Custodian Bank chief executive Caitlin Long lamented the continued rejection of Custodia Bank’s application for the master account. The executive criticized the continued delay from the US Federal Reserve’s efforts to scuttle the Custodia’s crypto-oriented efforts.

Custodia CEO Criticizes Regulators Coordinated Actions Against Crypto

In a fierce criticism of the Fed, Long asserted that cryptos are inevitable innovations with longevity that regulators cannot whisk away. The executive’s statement on Tuesday February 20, alleged the existence of factions within the Biden administration and Fed scuttling the cryptos integration within the conventional financial institutions.

Long warned that the anti-crypto factions’ wish for digital assets fading is misguided. Instead, cryptos would still integrate with the conventional US banking system. Continued dismissal of cryptos would relegate regulators to engage in an endless whack-a-mole game.

Long criticism of regulators’ action against crypto-oriented integration in the mainstream sector is unsurprising given her recent engagements to champion pro-crypto legislation in Wyoming. Although a crusader of anti-restrictive regulations, Long echoes her February 17 post challenging the federal regulators to weed out firms perpetrating crypto fraud. Although noncommittal on the fraudulent company, she decried the laxity portrayed by regulators by alleging they overlooked her warning of a looming bank run.

Long considers that her grievances seem to retreat into the black holes, citing multiple attempts to inform the bank regulators of risks inherent in the cryptos.

Regulators Unmoved to Approve Custodia Bank’s Applications 

She cites the involvement of Custodia staff in the cause of the risks posed by the crypto-related technologies becoming futile for over 2.5 years.

Custodia Bank offers special purpose depository services since its establishment three years ago in Wyoming. Its journey reveals an entity often at loggerheads with regulators’ decisions as it charts its path into the country’s banking system.
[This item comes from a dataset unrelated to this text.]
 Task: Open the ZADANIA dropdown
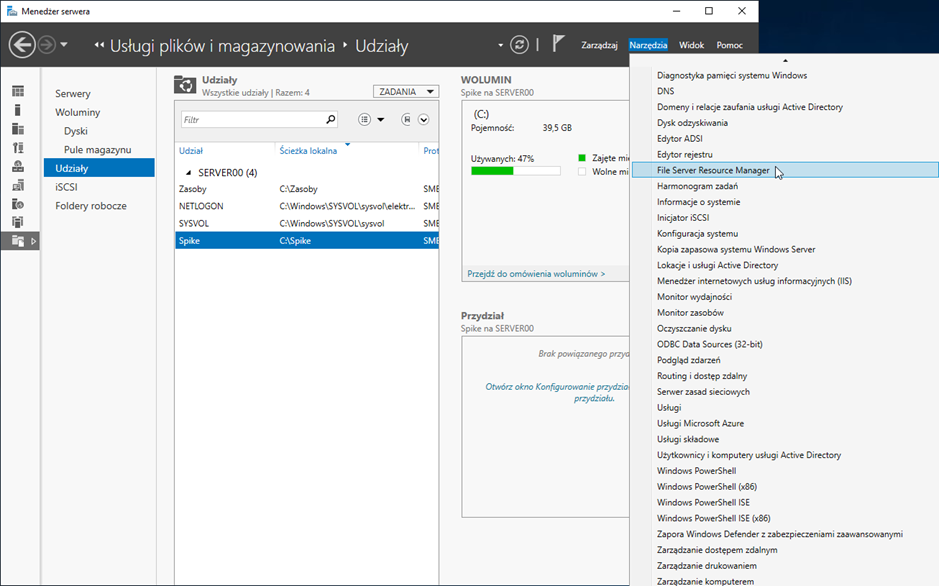pyautogui.click(x=405, y=92)
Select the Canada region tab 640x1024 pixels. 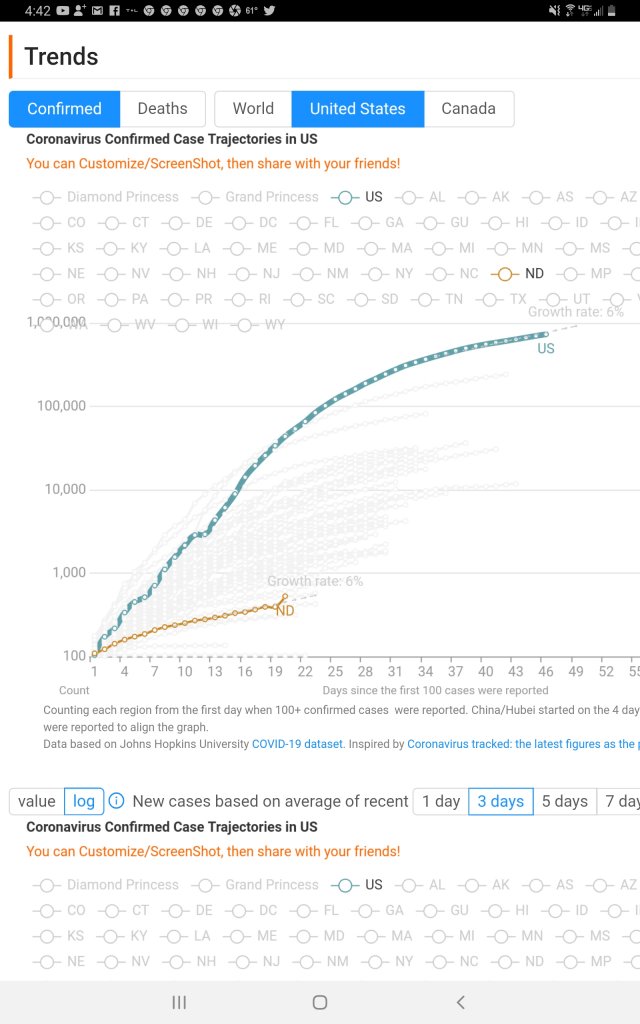click(468, 109)
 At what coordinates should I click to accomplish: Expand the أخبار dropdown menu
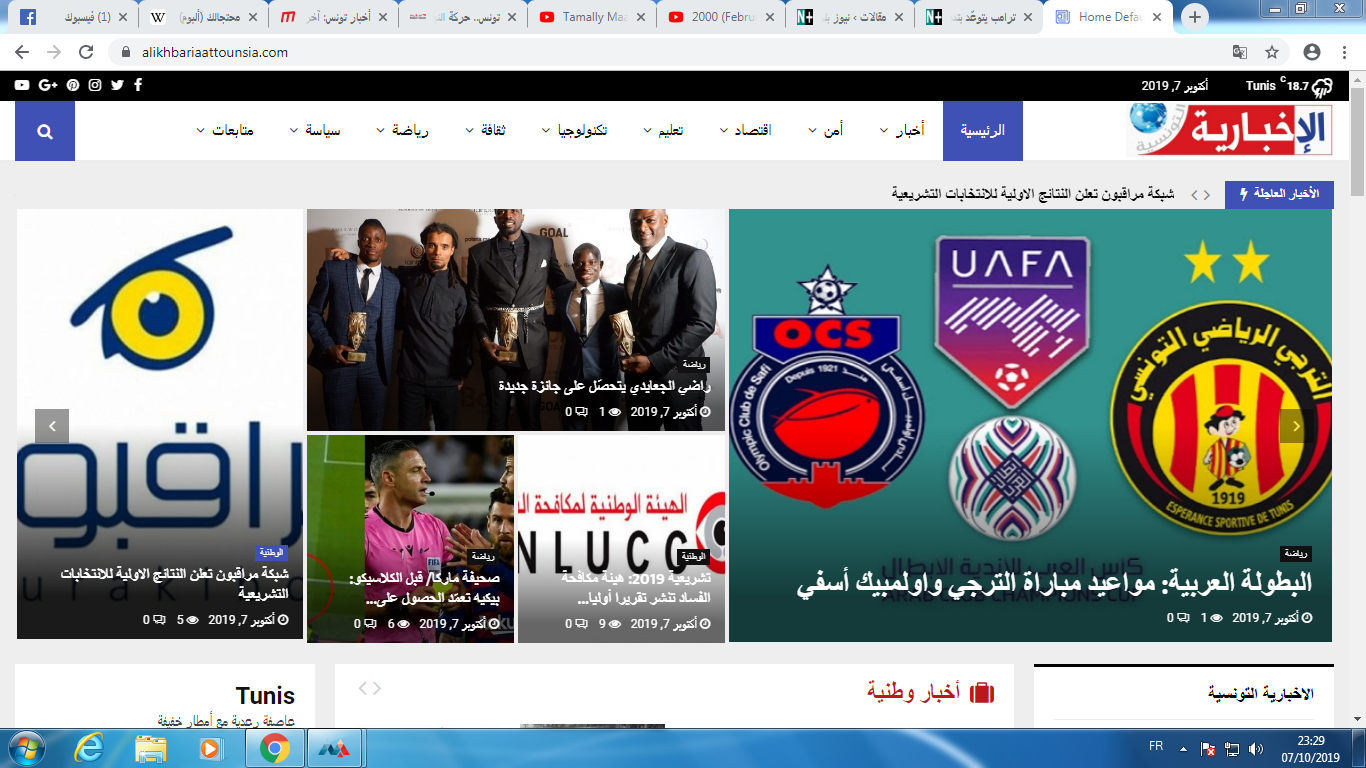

Custodia sought membership in the Federal Reserve system in January 2023. However, the bid turned futile as the central bank dismissed the Custodia’s motion. The Fed questioned the safety mechanism and soundness of the institution.

Custodia Bank’s attempts to seek authorization for a master account before Kansas City yielded similar results. The rejection prompted Long to question the autonomy of the Kansas City Reserve Bank in its decision from influence from the Fed board and the White House administration.

Coordinated Effort by Regulators Against Cryptos

Long concluded that rejecting Custodia’s applications reveals coordination among the regulatory agencies. The Custodia executive utilizes the treatment of the application to question the viability of crypto operating within the regulatory perimeters. She added that the denial supports the advocacy of running versions beyond the coverage of the conventional regulated financial system.

Elsewhere, Cheyenne firm renewed its journey for seeking a master account through the February 17 application. It remains uncertain how the regulatory agency would handle the Cheyenne application.

The rejection of the Custodia application could signal the tip of coordinated regulatory action, given the recent US Securities and Exchange Commission (SEC) stance on the Paxos and Kraken days after denying Custodia the master account.

Shoot Stallion to Scatter the Crypto Herd

Long regretted the regulator’s action as likely to push the crypto operators seeking funding to consider beyond the US jurisdiction. She warned that such an outcome could relocate the whack-a-mole game.

Long demands clarity on the mechanism deployed by the regulators. She wondered about the criterion leveraged to involve politicians in sanctioning nonexistent companies.

Long questions the regulators’ choice of Custodia Bank as the sacrificial lamb. She likens the regulators’ decision to one of shooting the stallion for the herd to scatter.

Long sentiments mirror Coinbase chief executive Brian Armstrong’s perspective, alleging SEC for acting frostily. She considers the crackdown initiated by Washington-based regulatory agencies as misguided and failing to alienate good actors oriented to compliance.

Long lamented that policymakers have portrayed intent on strangling the high-integrity crypto operators. She wondered why the applications the cryptos custody firm sought were denied despite seeking the compliant alternative.